◆ To be done: Copy every line of the material below verbatim, changing nothing.

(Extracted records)

--------------------

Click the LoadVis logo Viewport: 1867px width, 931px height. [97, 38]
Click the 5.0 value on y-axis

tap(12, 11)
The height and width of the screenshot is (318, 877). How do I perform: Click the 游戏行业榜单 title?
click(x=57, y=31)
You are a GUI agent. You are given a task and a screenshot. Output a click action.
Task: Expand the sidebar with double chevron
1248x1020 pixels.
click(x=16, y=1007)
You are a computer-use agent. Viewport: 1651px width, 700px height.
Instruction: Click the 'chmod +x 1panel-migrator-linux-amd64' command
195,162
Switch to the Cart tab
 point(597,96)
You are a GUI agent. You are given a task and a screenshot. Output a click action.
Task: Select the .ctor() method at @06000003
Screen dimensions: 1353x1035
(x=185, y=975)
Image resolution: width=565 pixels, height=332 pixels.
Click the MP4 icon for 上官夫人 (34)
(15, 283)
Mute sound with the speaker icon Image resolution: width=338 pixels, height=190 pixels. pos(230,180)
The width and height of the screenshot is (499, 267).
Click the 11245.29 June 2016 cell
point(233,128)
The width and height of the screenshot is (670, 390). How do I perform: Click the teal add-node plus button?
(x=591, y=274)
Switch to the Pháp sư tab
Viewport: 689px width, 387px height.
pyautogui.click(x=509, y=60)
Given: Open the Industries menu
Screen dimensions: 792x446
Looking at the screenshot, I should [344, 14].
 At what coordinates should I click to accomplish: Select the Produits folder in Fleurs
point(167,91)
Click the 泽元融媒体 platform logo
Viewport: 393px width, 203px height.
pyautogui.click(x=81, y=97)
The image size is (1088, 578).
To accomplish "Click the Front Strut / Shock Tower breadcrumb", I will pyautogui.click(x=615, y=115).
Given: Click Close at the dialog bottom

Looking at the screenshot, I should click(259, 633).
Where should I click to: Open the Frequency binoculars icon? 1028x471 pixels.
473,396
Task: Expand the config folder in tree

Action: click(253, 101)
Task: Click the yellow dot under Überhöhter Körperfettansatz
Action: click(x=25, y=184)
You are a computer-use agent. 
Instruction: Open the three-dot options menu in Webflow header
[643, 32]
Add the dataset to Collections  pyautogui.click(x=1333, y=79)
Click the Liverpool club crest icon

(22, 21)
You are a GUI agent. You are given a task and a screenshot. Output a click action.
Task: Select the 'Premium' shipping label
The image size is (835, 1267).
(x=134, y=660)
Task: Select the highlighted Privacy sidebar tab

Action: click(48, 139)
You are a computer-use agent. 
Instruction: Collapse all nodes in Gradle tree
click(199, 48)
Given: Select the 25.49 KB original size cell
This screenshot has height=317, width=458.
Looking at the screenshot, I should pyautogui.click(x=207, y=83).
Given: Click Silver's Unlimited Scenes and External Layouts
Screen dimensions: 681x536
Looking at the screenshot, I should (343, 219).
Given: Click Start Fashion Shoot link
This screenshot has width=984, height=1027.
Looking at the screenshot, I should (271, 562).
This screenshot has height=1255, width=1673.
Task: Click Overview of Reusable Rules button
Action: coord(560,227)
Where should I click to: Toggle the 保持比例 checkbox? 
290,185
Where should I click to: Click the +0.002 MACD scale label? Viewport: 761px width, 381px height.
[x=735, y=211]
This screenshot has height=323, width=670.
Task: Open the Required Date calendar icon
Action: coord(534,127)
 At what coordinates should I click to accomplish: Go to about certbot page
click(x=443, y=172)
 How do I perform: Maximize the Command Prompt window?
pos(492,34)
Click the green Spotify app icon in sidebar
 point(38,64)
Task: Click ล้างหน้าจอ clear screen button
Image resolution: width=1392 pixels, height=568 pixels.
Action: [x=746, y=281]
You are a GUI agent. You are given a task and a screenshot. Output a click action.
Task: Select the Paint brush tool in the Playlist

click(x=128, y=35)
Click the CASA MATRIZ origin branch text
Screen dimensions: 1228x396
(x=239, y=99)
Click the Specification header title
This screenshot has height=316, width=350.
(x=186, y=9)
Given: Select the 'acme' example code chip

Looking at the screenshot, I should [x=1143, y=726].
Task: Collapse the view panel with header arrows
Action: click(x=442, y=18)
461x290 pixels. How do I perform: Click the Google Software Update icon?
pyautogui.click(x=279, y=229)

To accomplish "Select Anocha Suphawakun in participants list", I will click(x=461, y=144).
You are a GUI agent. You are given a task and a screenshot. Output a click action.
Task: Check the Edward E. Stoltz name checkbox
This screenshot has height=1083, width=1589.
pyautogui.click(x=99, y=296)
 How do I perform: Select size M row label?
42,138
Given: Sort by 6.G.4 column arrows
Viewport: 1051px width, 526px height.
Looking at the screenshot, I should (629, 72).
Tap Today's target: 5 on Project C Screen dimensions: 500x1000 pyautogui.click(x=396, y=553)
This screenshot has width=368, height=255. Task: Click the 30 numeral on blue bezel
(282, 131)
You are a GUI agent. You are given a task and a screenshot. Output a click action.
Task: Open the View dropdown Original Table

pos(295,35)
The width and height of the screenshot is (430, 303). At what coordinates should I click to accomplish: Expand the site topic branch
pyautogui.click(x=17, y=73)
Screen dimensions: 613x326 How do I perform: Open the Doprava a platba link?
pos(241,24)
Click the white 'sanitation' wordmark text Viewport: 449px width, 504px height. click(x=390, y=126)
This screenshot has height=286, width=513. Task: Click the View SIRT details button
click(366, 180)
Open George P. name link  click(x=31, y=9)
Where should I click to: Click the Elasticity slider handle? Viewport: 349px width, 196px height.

--------------------

◆ Complete output:
Click the LoadVis logo Viewport: 1867px width, 931px height. [97, 38]
Click the 5.0 value on y-axis

tap(12, 11)
The height and width of the screenshot is (318, 877). How do I perform: Click the 游戏行业榜单 title?
click(x=57, y=31)
You are a GUI agent. You are given a task and a screenshot. Output a click action.
Task: Expand the sidebar with double chevron
1248x1020 pixels.
click(x=16, y=1007)
You are a computer-use agent. Viewport: 1651px width, 700px height.
Instruction: Click the 'chmod +x 1panel-migrator-linux-amd64' command
195,162
Switch to the Cart tab
 point(597,96)
You are a GUI agent. You are given a task and a screenshot. Output a click action.
Task: Select the .ctor() method at @06000003
Screen dimensions: 1353x1035
(x=185, y=975)
Image resolution: width=565 pixels, height=332 pixels.
Click the MP4 icon for 上官夫人 (34)
(15, 283)
Mute sound with the speaker icon Image resolution: width=338 pixels, height=190 pixels. pos(230,180)
The width and height of the screenshot is (499, 267).
Click the 11245.29 June 2016 cell
point(233,128)
The width and height of the screenshot is (670, 390). How do I perform: Click the teal add-node plus button?
(x=591, y=274)
Switch to the Pháp sư tab
Viewport: 689px width, 387px height.
pyautogui.click(x=509, y=60)
Given: Open the Industries menu
Screen dimensions: 792x446
Looking at the screenshot, I should [344, 14].
 At what coordinates should I click to accomplish: Select the Produits folder in Fleurs
point(167,91)
Click the 泽元融媒体 platform logo
Viewport: 393px width, 203px height.
pyautogui.click(x=81, y=97)
The image size is (1088, 578).
To accomplish "Click the Front Strut / Shock Tower breadcrumb", I will pyautogui.click(x=615, y=115).
Given: Click Close at the dialog bottom

Looking at the screenshot, I should click(259, 633).
Where should I click to: Open the Frequency binoculars icon? 1028x471 pixels.
473,396
Task: Expand the config folder in tree

Action: click(253, 101)
Task: Click the yellow dot under Überhöhter Körperfettansatz
Action: click(x=25, y=184)
You are a computer-use agent. 
Instruction: Open the three-dot options menu in Webflow header
[643, 32]
Add the dataset to Collections  pyautogui.click(x=1333, y=79)
Click the Liverpool club crest icon

(22, 21)
You are a GUI agent. You are given a task and a screenshot. Output a click action.
Task: Select the 'Premium' shipping label
The image size is (835, 1267).
(x=134, y=660)
Task: Select the highlighted Privacy sidebar tab

Action: click(48, 139)
You are a computer-use agent. 
Instruction: Collapse all nodes in Gradle tree
click(199, 48)
Given: Select the 25.49 KB original size cell
This screenshot has height=317, width=458.
Looking at the screenshot, I should pyautogui.click(x=207, y=83).
Given: Click Silver's Unlimited Scenes and External Layouts
Screen dimensions: 681x536
Looking at the screenshot, I should (343, 219).
Given: Click Start Fashion Shoot link
This screenshot has width=984, height=1027.
Looking at the screenshot, I should (271, 562).
This screenshot has height=1255, width=1673.
Task: Click Overview of Reusable Rules button
Action: coord(560,227)
Where should I click to: Toggle the 保持比例 checkbox? 
290,185
Where should I click to: Click the +0.002 MACD scale label? Viewport: 761px width, 381px height.
[x=735, y=211]
This screenshot has height=323, width=670.
Task: Open the Required Date calendar icon
Action: coord(534,127)
 At what coordinates should I click to accomplish: Go to about certbot page
click(x=443, y=172)
 How do I perform: Maximize the Command Prompt window?
pos(492,34)
Click the green Spotify app icon in sidebar
 point(38,64)
Task: Click ล้างหน้าจอ clear screen button
Image resolution: width=1392 pixels, height=568 pixels.
Action: [x=746, y=281]
You are a GUI agent. You are given a task and a screenshot. Output a click action.
Task: Select the Paint brush tool in the Playlist

click(x=128, y=35)
Click the CASA MATRIZ origin branch text
Screen dimensions: 1228x396
(x=239, y=99)
Click the Specification header title
This screenshot has height=316, width=350.
(x=186, y=9)
Given: Select the 'acme' example code chip

Looking at the screenshot, I should [x=1143, y=726].
Task: Collapse the view panel with header arrows
Action: click(x=442, y=18)
461x290 pixels. How do I perform: Click the Google Software Update icon?
pyautogui.click(x=279, y=229)

To accomplish "Select Anocha Suphawakun in participants list", I will click(x=461, y=144).
You are a GUI agent. You are given a task and a screenshot. Output a click action.
Task: Check the Edward E. Stoltz name checkbox
This screenshot has height=1083, width=1589.
pyautogui.click(x=99, y=296)
 How do I perform: Select size M row label?
42,138
Given: Sort by 6.G.4 column arrows
Viewport: 1051px width, 526px height.
Looking at the screenshot, I should (629, 72).
Tap Today's target: 5 on Project C Screen dimensions: 500x1000 pyautogui.click(x=396, y=553)
This screenshot has width=368, height=255. Task: Click the 30 numeral on blue bezel
(282, 131)
You are a GUI agent. You are given a task and a screenshot. Output a click action.
Task: Open the View dropdown Original Table

pos(295,35)
The width and height of the screenshot is (430, 303). At what coordinates should I click to accomplish: Expand the site topic branch
pyautogui.click(x=17, y=73)
Screen dimensions: 613x326 How do I perform: Open the Doprava a platba link?
pos(241,24)
Click the white 'sanitation' wordmark text Viewport: 449px width, 504px height. click(x=390, y=126)
This screenshot has height=286, width=513. Task: Click the View SIRT details button
click(366, 180)
Open George P. name link  click(x=31, y=9)
Where should I click to: Click the Elasticity slider handle? Viewport: 349px width, 196px height.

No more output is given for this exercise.